When you reach the line that contains "Screen dimensions: 752x451", begin copying exactly, and continue through the last line of the data; no pictures belong in the copy.

[Stored data entries]
______

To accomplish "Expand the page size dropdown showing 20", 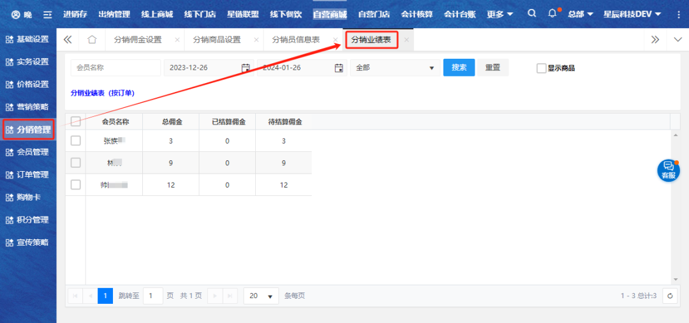I will click(x=262, y=296).
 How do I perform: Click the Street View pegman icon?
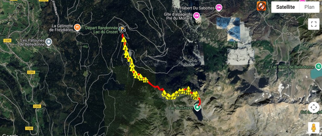314,128
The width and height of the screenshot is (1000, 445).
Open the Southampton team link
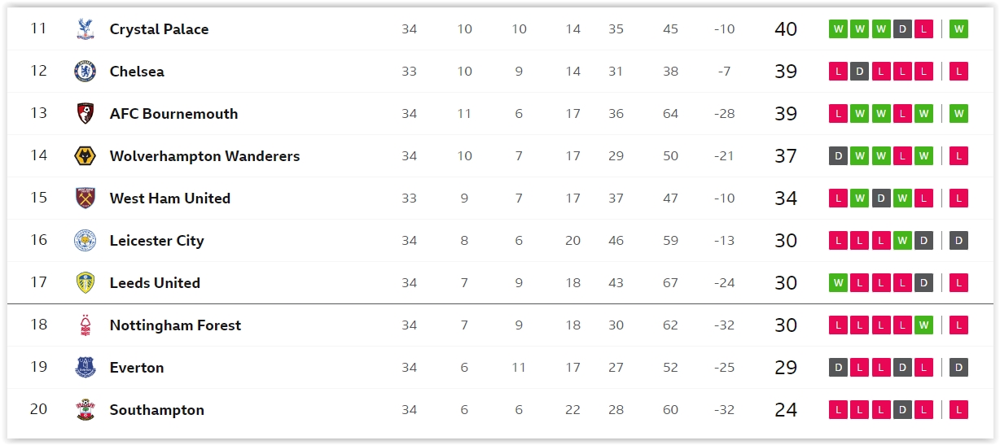tap(156, 410)
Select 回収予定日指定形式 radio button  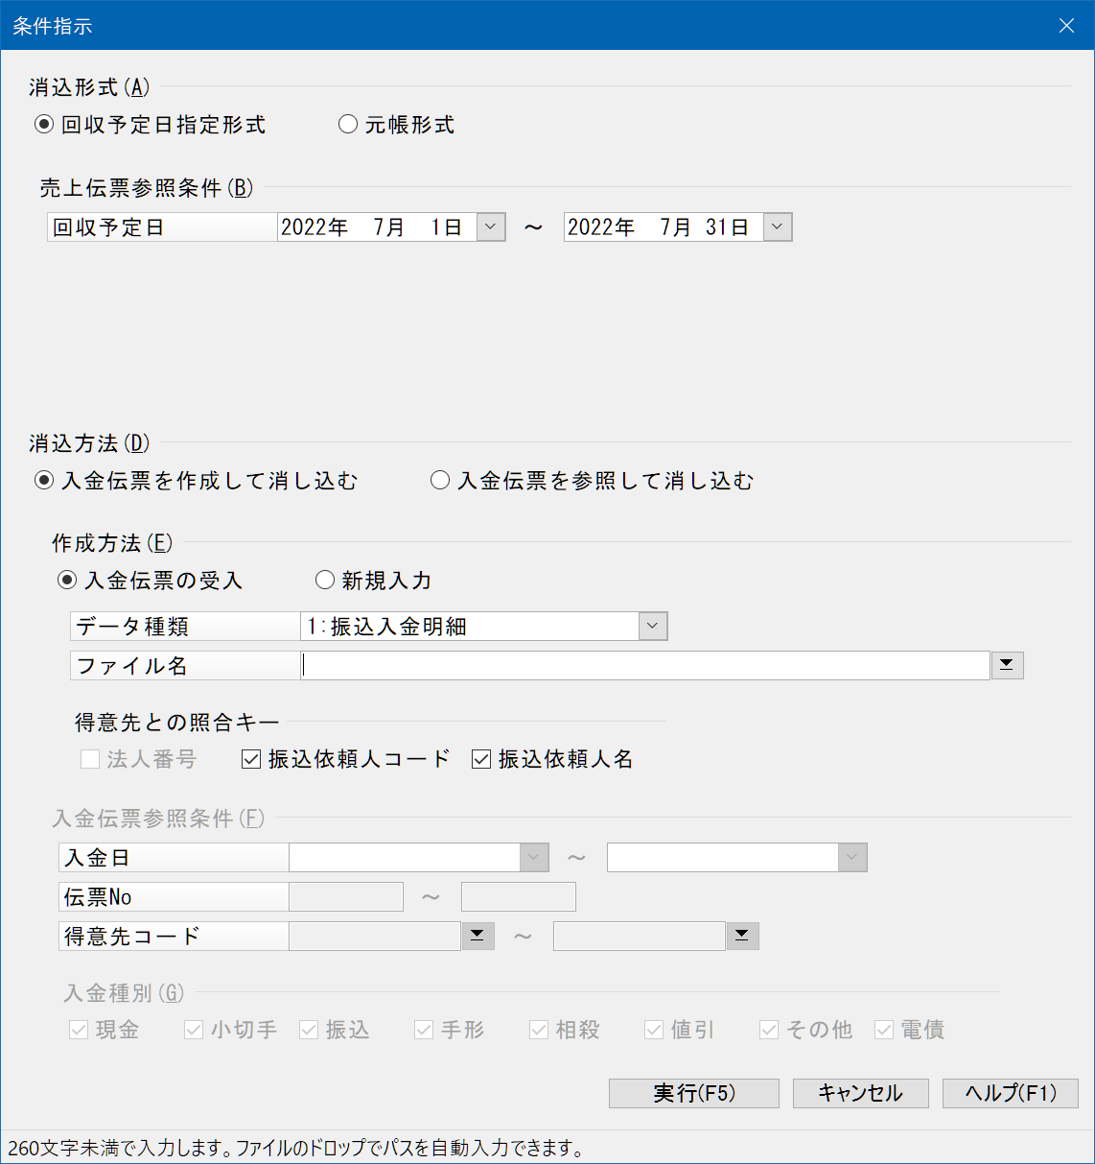44,125
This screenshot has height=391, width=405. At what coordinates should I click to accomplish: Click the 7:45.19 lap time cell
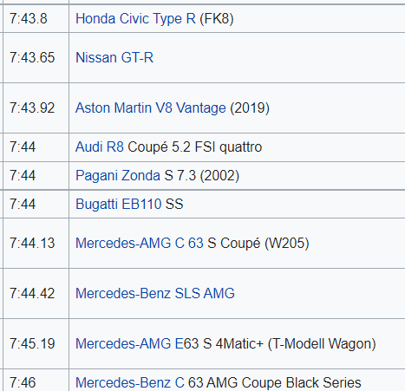pos(36,344)
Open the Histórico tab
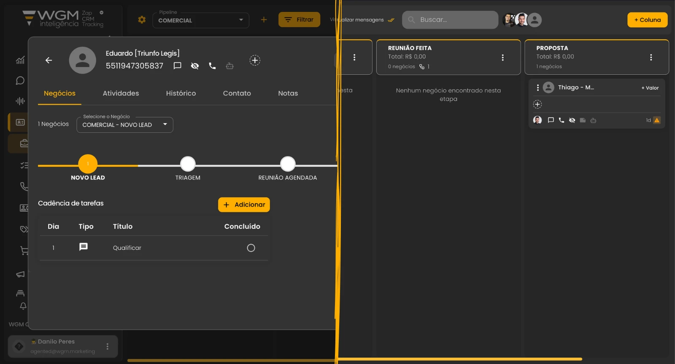Image resolution: width=675 pixels, height=364 pixels. coord(181,93)
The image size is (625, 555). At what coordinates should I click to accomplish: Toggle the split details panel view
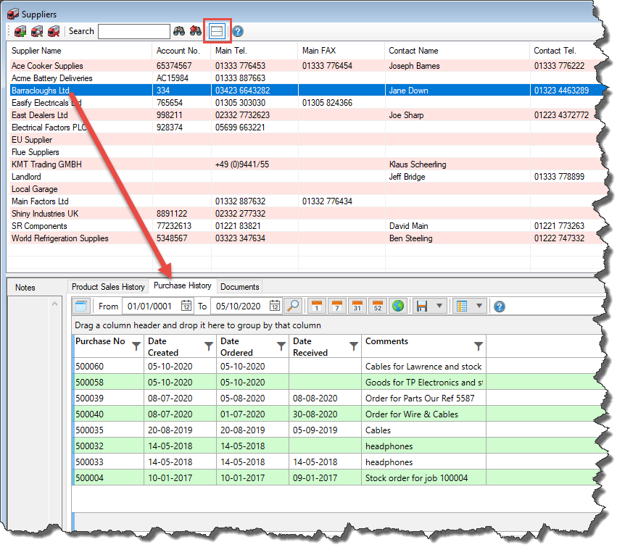[x=217, y=31]
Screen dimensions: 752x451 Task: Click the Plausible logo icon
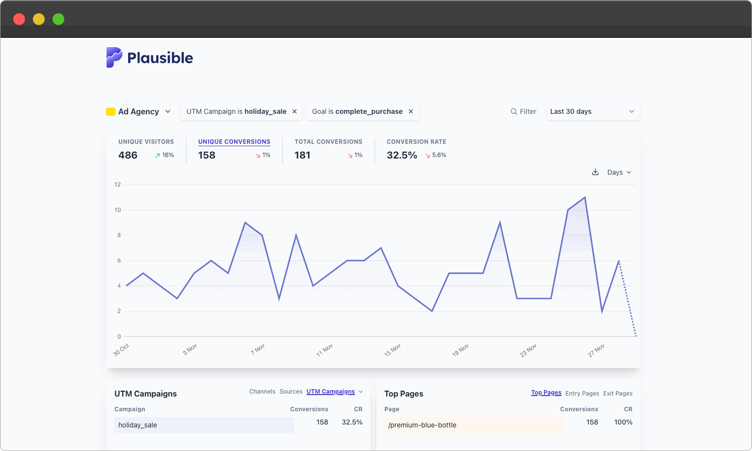113,57
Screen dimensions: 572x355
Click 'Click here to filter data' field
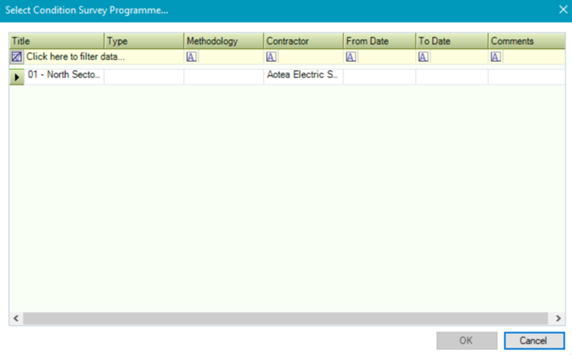pyautogui.click(x=75, y=57)
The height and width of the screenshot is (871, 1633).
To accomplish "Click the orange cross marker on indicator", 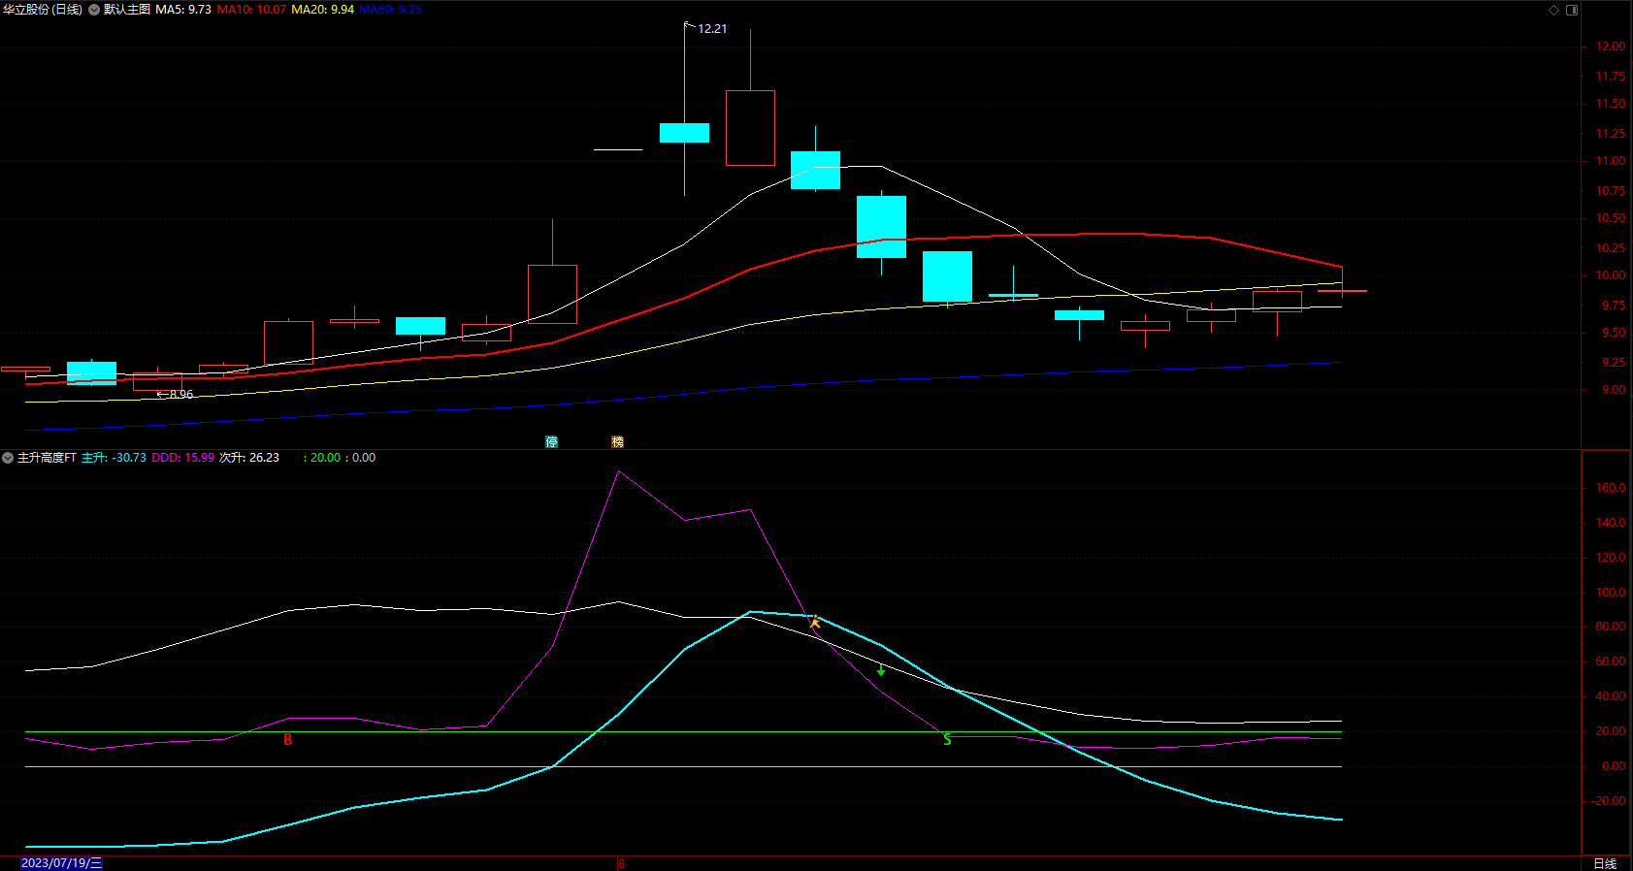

______

» **EXERCISE RESPONSE**
Screen dimensions: 752x451 Task: Click the Plausible logo icon
113,57
Screen dimensions: 572x355
Click 'Click here to filter data' field
pyautogui.click(x=75, y=57)
The height and width of the screenshot is (871, 1633).
To accomplish "Click the orange cross marker on indicator", 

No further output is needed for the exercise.